Bernie has an encyclopaedic knowledge of poetry for inspiration and we settle on Dean Atta’s “I come from” as our opening number. It’s a list poem and each line begins: “I come from”. My offering at this stage seems to be the ice breakers and warm-ups – this comes from rehearsals, my favourite place to be, released from my attic into the company of fellow professionals and given permission to play and experiment.
Ok, so we’re all warmed up but now, how serious should our choice of poems be? We don’t want to upset people who are already under huge duress. We decide that if there is emotional baggage being carried, it will come out whatever the material, comedic or not. So let’s stay light. These people are the heroes. They deserve a good time in their 90 minute session. Above all they don’t need any more stress. The responsibility seems enormous and I feel hideously unqualified.
We write and rewrite, challenge and offer. We laugh a lot. By the time week one arrives we’re confident the material is the best we can offer. Whether it works or not is up for grabs. We will be given our participants and supported throughout the sessions by Doctors in Distress’s Susannah Basile, she of the calm voice and wide smile. She will offer help if anyone needs it. Bernie – the canary down this particular mine – does her first session and reports back that it went really well, especially “I Come From”.
The following morning, I meet my online group of around 15 NHS workers. They are men and women of all ages but I don’t know what they do, nor how senior they are, and mostly neither do they as they come from all over the country. We know nothing about each other except that they’ve chosen to be here and I have to hold them through the next 90 minutes so they feel safe enough to explore the images, memories and feelings we all carry around as part of our experience of being alive.
We start with rules of engagement, confidentiality, care and respect for each other and then my reassurance that they can share or not share but here there is no failing, just exploring. We do the warm-up and I join in. I do not know at this point that one of my strengths is not minding making an idiot of myself. I do and feel the tension release just a little.
I bring up the first poem on the screen and read it out. They could read it for themselves of course but some may be dyslexic and find it hard, plus it’s nice to be read to and I get to justify those years at drama school. We talk about what they felt about the poem, then I give them some prompts to write their own list poem. The disclaimers come thick and fast: I haven’t written anything since school, I’m not creative, I’m not a writer.

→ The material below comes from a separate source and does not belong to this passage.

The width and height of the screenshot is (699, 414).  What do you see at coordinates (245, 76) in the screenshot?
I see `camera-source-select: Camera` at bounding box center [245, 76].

Just experiment, see what happens. It will be okay.
And so they begin and the stories that emerge are extraordinary. As they share their work, I watch the faces of these 15 strangers and there’s laughter, tears, empathy and often utter incredulity that they could have come up with something so potent.
These are high achieving individuals. Professionally they can’t afford to fail. They are all part of and often lead teams. They have huge responsibilities. But not here, not for this hour and a half. Here they share, play, discover and it seems above all, delight in the words and images they all bring to the group. I ask them to feel free to respond in CHAT. The resulting messages of kindness and support they offer the group are overwhelming. I feel privileged to be in their company. Afterwards Bernie and I meet, discuss what worked well and tweak subsequent sessions. At the end of the four weeks the group don’t want to leave each other so arrange to keep on meeting regularly online. I don’t want to leave either. These remarkable people have moved me deeply. This is the best gig I’ve ever had.